Egyptian queen consort

Eurydice (Εὐρυδίκη) was the third known wife to Ptolemy I Soter and as such a queen of Egypt.

==Life==
Eurydice (ca. 330–post 279 BCE) is thought to be the youngest of Antipater's known daughters. Her wedding date and repudiation date are a topic of debate as is the repudiation itself. Scholars have narrowed down the date between 322 and 319 BCE with van Oppen arguing for 319 BCE citing Antipater's rise in position from the Macedonian regent in Europe to a seat in the regency of the kings in late 320 BCE.

Four children are attributed to Eurydice with a possible unknown fifth: Ptolemy Ceraunus, Meleager, Ptolemais, and Lysandra. Ptolemy Ceraunus was expected to be his father's heir, but in 285/4 BCE Ptolemy I chose his youngest son Ptolemy II (whose mother was the fourth wife Berenice I, Eurydice's cousin) instead. Ptolemy Ceraunus and Meleager both consecutively ruled as king of Macedon for a short amount of time before being killed. Ptolemais married Demetrius I of Macedon and Lysandra was married to Alexander V followed by Agathocles.

As for the repudiation, "the scholarly discussion about Eurydice's alleged repudiation has been seriously hampered by the fallacy of Ptolemy's serial monogamy". There is much evidence to support the assertion that Ptolemy practiced royal polygamy. Pausanias confirms that Ptolemy fathered children by Eurydice and Berenice concurrently.

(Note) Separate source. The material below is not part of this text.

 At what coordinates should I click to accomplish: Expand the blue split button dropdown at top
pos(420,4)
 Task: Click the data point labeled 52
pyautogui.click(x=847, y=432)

Eurydice's lineage ended with Demetrius the Fair (285–240/49 BCE) son of Demetrius Poliorcetes and Ptolemais.

==Issue==
- Ptolemy Ceraunus, king of Macedon from 281 BC to 279 BC.
- Meleager, who ruled as King of Macedon during 279 BC for two months.
- A third son, possibly Argaeos or Meleager, whose name is unknown but is referred to as 'rebel in Cyprus', who was put to death by Ptolemy II Philadelphus. Argaeos is thought to be the child of Alexander III and Thais an Athenian courtesan who was later the first wife of Ptolemy I.